What? The chief investigating officer in a criminal case leaves his job while a trial is still pending and all of his electronic correspondence is destroyed? Is this what normally happens at the West Grey Police Service? How many other cases were on MacPherson's plate when he left? How many other accused people have been denied full disclosure because officers resign or retire and their email accounts are destroyed? And considering that the charges relating to the destroyed gas plant documents had been laid only six months earlier, how could it have escaped the police service's attention that destroying all of an officer's emails might be problematic?
The Police Services Act of Ontario gives clear guidance on this subject: it's considered misconduct for an officer to wilfully or carelessly cause the loss or damage of records belonging to the police force. It's also a Criminal Code offence to wilfully destroy computer data. Someone might be in a wee bit of trouble.
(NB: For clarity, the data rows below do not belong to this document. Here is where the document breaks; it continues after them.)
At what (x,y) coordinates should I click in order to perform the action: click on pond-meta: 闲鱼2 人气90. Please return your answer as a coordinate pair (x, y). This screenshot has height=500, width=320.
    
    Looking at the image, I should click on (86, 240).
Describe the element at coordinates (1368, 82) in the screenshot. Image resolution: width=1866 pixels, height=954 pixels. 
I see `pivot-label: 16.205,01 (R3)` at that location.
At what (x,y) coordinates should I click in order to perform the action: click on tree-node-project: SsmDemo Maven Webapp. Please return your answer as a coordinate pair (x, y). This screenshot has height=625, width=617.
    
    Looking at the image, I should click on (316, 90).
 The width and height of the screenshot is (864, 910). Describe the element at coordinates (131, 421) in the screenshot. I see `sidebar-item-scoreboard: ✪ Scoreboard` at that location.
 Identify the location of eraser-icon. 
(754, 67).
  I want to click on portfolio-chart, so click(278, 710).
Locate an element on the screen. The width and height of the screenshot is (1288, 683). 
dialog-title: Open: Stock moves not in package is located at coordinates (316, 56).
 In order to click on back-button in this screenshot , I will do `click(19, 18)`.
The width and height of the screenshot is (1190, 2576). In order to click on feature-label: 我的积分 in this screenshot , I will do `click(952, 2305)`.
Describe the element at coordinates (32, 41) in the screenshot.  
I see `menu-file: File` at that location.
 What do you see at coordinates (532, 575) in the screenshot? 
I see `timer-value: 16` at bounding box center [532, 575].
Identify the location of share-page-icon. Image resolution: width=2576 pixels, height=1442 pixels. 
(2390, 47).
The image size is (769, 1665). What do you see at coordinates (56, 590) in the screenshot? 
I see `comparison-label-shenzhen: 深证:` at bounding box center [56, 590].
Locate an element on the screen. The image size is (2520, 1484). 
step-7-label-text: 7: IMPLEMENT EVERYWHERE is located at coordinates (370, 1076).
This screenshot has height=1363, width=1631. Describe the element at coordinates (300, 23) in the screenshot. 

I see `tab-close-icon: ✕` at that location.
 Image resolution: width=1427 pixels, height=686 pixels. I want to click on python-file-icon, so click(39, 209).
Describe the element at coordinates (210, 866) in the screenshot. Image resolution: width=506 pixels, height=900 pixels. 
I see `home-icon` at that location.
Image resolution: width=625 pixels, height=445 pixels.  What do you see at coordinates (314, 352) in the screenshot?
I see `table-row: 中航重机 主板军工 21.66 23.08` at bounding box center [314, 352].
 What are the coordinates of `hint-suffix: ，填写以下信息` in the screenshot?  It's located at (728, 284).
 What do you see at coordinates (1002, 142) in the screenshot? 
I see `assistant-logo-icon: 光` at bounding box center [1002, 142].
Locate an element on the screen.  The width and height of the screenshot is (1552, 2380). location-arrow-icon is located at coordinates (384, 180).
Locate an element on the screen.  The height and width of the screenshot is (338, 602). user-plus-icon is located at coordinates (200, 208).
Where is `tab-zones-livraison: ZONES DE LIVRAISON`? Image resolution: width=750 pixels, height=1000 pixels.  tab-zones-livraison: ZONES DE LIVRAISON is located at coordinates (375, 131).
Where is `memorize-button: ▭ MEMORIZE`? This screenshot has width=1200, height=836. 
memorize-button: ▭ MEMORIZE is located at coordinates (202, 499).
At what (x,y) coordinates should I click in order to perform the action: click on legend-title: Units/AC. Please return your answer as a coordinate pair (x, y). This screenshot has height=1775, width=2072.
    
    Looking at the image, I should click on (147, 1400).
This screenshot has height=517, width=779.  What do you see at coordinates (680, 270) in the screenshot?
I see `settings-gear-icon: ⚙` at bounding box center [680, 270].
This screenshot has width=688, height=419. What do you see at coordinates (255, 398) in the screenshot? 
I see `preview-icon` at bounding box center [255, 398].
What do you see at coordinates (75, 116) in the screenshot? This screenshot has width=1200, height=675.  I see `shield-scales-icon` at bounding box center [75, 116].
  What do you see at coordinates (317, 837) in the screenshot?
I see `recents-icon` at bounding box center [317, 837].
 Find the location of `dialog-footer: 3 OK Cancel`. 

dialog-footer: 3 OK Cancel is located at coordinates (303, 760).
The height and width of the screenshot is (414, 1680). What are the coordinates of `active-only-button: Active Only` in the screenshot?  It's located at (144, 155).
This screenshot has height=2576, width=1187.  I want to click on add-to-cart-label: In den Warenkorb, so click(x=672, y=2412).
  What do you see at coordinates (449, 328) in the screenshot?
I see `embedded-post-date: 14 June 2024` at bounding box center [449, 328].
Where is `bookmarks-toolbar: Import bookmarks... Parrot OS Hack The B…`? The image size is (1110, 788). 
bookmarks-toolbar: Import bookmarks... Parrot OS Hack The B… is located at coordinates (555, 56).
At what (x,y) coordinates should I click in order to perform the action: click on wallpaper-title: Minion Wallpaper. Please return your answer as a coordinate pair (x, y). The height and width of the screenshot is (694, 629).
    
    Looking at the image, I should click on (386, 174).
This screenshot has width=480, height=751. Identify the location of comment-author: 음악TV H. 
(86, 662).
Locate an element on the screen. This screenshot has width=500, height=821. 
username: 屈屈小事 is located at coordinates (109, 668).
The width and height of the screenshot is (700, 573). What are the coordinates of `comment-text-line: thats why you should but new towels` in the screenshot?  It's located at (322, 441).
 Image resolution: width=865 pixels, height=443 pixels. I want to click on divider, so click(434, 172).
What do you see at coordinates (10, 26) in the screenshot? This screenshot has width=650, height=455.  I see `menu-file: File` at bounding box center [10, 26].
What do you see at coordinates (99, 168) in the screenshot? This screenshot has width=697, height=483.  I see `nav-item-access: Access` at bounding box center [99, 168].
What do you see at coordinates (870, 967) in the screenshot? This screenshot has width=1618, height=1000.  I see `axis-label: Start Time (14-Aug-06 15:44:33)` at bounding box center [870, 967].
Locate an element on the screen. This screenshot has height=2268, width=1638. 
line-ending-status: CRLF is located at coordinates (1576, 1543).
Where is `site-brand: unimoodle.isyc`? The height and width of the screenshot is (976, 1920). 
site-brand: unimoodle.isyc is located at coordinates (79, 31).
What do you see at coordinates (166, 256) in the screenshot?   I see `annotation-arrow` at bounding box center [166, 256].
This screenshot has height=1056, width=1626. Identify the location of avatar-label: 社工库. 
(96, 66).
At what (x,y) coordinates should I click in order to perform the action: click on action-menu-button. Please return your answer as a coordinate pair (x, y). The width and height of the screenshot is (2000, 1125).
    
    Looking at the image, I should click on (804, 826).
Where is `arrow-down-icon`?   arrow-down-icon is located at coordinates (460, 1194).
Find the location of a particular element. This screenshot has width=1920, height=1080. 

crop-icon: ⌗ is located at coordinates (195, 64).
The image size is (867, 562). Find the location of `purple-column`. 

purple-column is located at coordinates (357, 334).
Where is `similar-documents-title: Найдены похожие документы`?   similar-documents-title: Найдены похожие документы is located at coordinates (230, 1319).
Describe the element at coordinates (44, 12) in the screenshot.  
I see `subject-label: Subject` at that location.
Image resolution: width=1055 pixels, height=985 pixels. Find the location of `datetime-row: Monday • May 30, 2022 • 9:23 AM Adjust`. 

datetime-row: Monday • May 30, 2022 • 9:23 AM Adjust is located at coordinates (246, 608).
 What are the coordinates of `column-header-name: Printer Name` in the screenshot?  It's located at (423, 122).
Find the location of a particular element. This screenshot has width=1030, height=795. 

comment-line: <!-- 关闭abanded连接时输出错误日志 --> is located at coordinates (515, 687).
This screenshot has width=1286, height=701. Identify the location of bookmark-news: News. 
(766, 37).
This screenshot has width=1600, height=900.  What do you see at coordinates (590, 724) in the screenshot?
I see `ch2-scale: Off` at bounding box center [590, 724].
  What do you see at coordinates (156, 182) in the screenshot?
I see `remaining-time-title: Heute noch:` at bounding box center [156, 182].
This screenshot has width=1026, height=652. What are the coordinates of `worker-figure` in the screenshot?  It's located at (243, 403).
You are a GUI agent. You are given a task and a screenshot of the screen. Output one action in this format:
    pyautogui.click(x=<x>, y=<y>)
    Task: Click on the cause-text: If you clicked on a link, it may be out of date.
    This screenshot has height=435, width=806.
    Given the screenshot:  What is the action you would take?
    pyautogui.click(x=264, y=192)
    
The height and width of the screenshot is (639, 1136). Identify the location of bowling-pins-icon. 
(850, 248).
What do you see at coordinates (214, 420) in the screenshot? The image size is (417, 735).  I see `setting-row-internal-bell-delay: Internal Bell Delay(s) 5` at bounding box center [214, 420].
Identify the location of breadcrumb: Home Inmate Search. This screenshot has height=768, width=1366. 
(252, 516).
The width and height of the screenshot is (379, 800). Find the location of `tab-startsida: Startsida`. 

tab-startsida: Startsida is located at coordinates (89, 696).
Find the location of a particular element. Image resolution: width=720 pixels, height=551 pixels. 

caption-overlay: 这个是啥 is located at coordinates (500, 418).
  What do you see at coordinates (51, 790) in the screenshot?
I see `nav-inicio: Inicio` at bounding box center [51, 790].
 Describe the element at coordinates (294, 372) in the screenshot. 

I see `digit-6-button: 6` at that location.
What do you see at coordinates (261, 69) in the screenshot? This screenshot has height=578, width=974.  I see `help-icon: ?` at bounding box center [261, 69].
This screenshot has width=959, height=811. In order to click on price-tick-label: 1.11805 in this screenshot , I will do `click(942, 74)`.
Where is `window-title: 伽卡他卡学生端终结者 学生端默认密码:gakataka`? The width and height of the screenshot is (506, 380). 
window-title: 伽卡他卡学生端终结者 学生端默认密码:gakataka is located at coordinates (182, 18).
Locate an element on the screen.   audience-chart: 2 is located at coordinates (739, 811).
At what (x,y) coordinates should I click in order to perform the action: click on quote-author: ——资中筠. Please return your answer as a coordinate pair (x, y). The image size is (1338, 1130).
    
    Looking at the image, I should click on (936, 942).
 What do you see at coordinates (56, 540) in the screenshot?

In any event, the Crown dropped the charges against two of the accused and a third was acquitted before Schmidt went to trial. Schmidt was convicted in October 2017 and sentenced in November to 60 days in jail. A few days later, the Crown quietly dropped the charges against the fifth accused.
One obvious inference is that the goal of the exercise was indeed to put Schmidt in jail and that charging the others was mere window dressing. Once a conviction was secured against Schmidt, the others were superfluous. The missing emails might corroborate this.
Both the current chief of police in West Grey and the Crown counsel prosecuting the case declined to be interviewed for this article.
Schmidt is appealing his conviction, his sentence and a judicial ruling that prevented him from accessing the destroyed emails on the computers of the people who MacPherson corresponded with.
Meanwhile, a formal complaint about the destroyed emails under the Police Services Act, and possibly under the Criminal Code, seems warranted.